Last weekend I had the pleasure of co-facilitating a workshop with a wonderful group of women. The workshop was called Reconnect With Your True Nature.

The purpose of the workshop was to illuminate the path back to authentic empowerment by remembering who we really are.

During the workshop we spoke about the tremendous unlearning that needed to occur to reconnect with our true nature. To remember and honour who we really are, at our essence.

I asked the group : If you could travel back in time and ask your 5-year-old self these questions, what would she say?

Can you dance?

Can you draw?

Can you paint?

Can you sing?

We all knew that our five-year-old selves would answer, without hesitation Yes! Yes! Yes! Yes!.

However today, our answers were almost unanimously Oh gosh – No! No! No! No!

So… what happened?

Our answers changed from yes to no when we absorbed the belief that it was not up to us to decide.

Our answers changed after the ‘grown-ups’ explained that actually, there were certain standards (set by other people) that we needed to meet in order to be ‘good enough’.

We absorbed this lie – and we stopped believing in ourselves.

Over time, we began to automatically apply external criteria to determine whether or not we were a ‘good’ student, a ‘good’ friend, a ‘good’ employee, a ‘good’ partner, a ‘good’ parent, a ‘good’ person.

Dr Shefali Tsabary expresses this idea powerfully in her book Radical Awakening when she says “Our conditioning is as deep and pervasive as the ocean is to fish”.

Dr Shefali explains that the lies we come to internalise as beliefs “seeped into the minds of our parents, as they did with their parents before them. Never having had the chance to wake up, our parents unwittingly believed these lies and raised us to believe them as well. We imbibed these voices as our own. Now these voices are our voices. We cannot tell them apart from ourselves.”

During the workshop we shared our stories of being conditioned by the voices around us to believe that we need to constantly improve, mould and “fix” ourselves in order to be worthy – in order to be enough.

We spoke about how the voices around us had convinced us that our ‘success’ was dependent on comparing ourselves to external standards and the expectations of others. And how, over time we had internalised these standards and our oppression had become an ‘inside job’. We were our own harshest critics. We were the primary perpetrators of our own disempowerment.

We discovered that despite cultural differences, we were united but a longing to restore faith in our ourselves. To cultivate the courage to simply be ourselves. To believe that we had nothing to prove to anyone. To liberate ourselves from the heavy burden of relentless comparing, perfecting, pleasing, unhealthy striving, proving and improving. To remember our enough-ness. To give ourselves permission to embody a more vibrant expression of who we really were. To unfurl.

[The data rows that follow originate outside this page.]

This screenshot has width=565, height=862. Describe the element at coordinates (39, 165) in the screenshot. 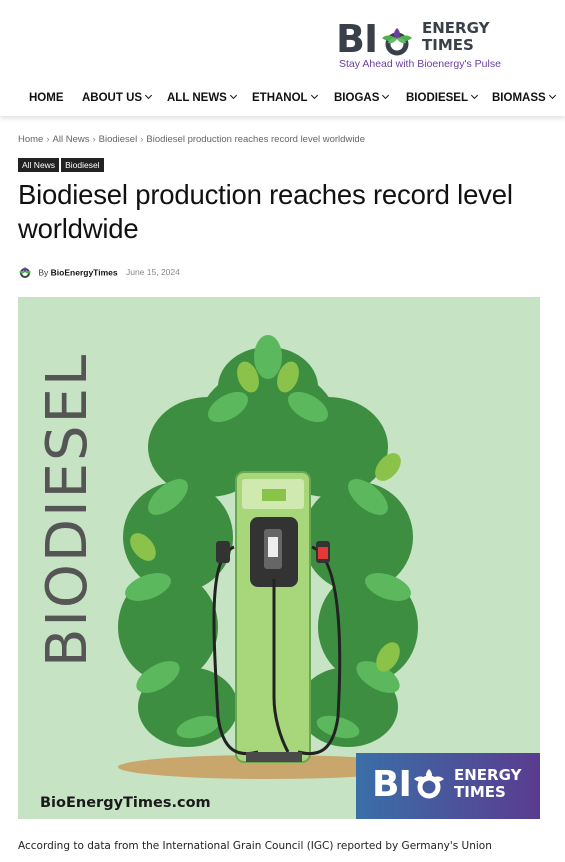

I see `tag-all-news: All News` at that location.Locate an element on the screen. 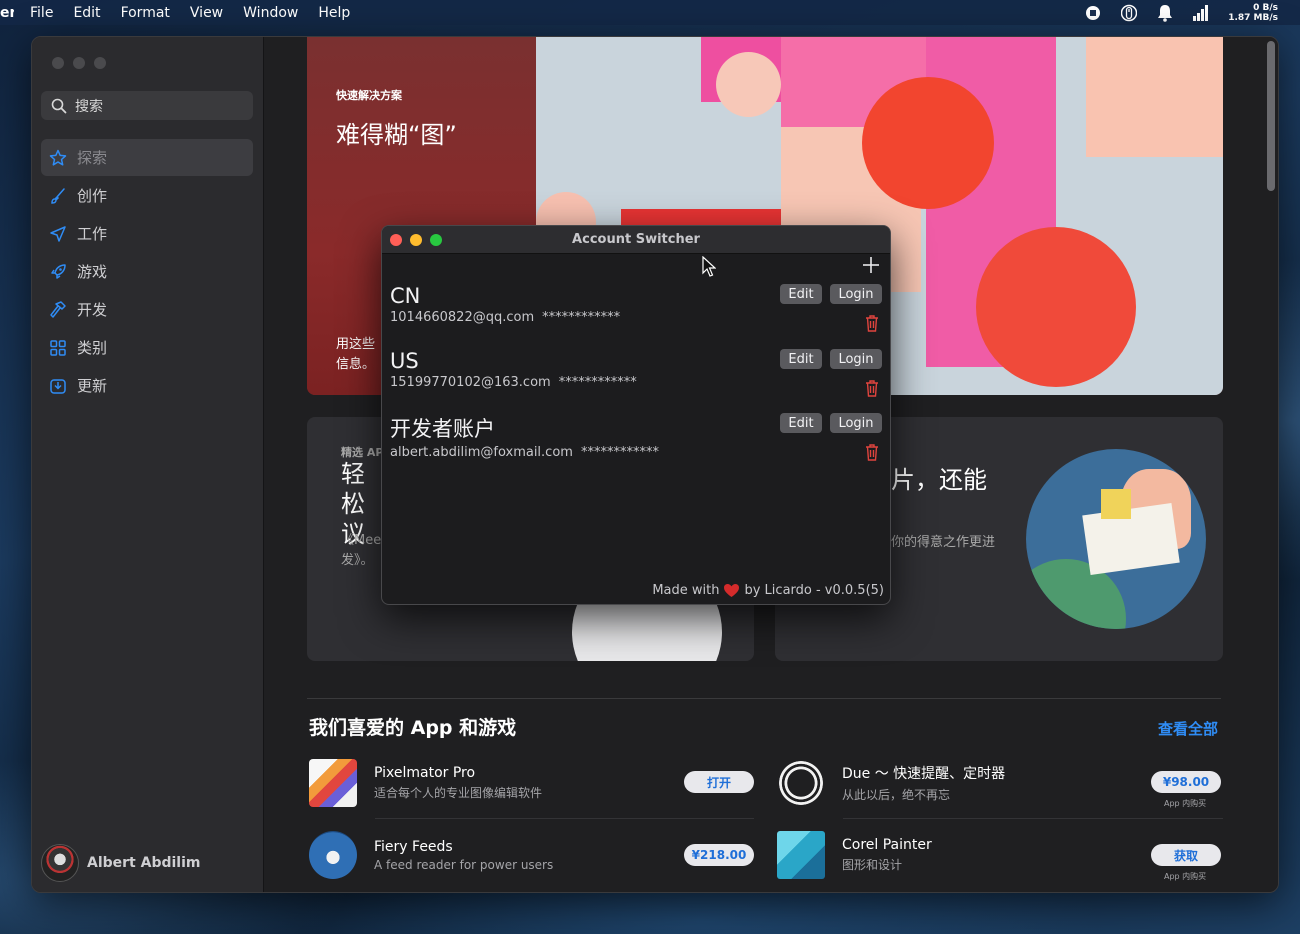 This screenshot has height=934, width=1300. corel-painter-icon is located at coordinates (801, 855).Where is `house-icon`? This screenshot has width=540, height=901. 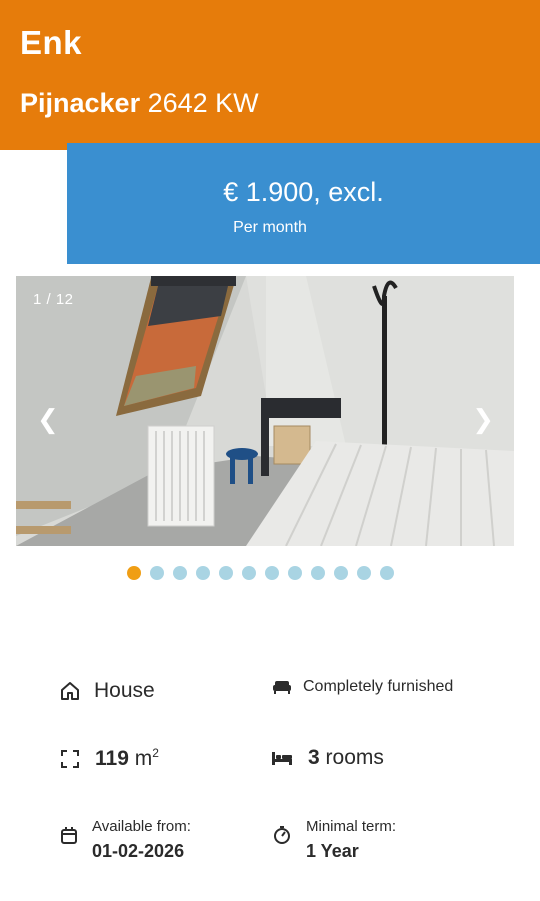 house-icon is located at coordinates (70, 691).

Through the practice of self-fidelity we learn how to ‘wake up’ and remember that none of the voices in our heads reflect the truth of who we really are. We rediscover a way of being that transcends all these voices. We learn how to reconnect to our most positively powerful ways of being – our essence.

We reclaim the power to decide who and what we are.

 

SELF-FIDELITY PRACTICE TO PLAY WITH

This week I invite you to reflect on your earliest happiest memory. How would you describe how you felt? Perhaps you felt free, alive, joyful, playful, happy, loved, deeply content or safe.

Now, consider the last time you felt this way.

Finally, reflect on what is getting in the way of you experiencing these feelings more often.

What do you need to let go of?

 

What you are here to reclaim, you had it once. You were that child who was complete, whole, significant, purposeful, connected, present. You were that child. Much of what we have been conditioned to believe in is false. The quest for our essence begins in this discovery. To awaken means we stop playing to the tune of the outer world and instead start expressing ourselves according to our inner world.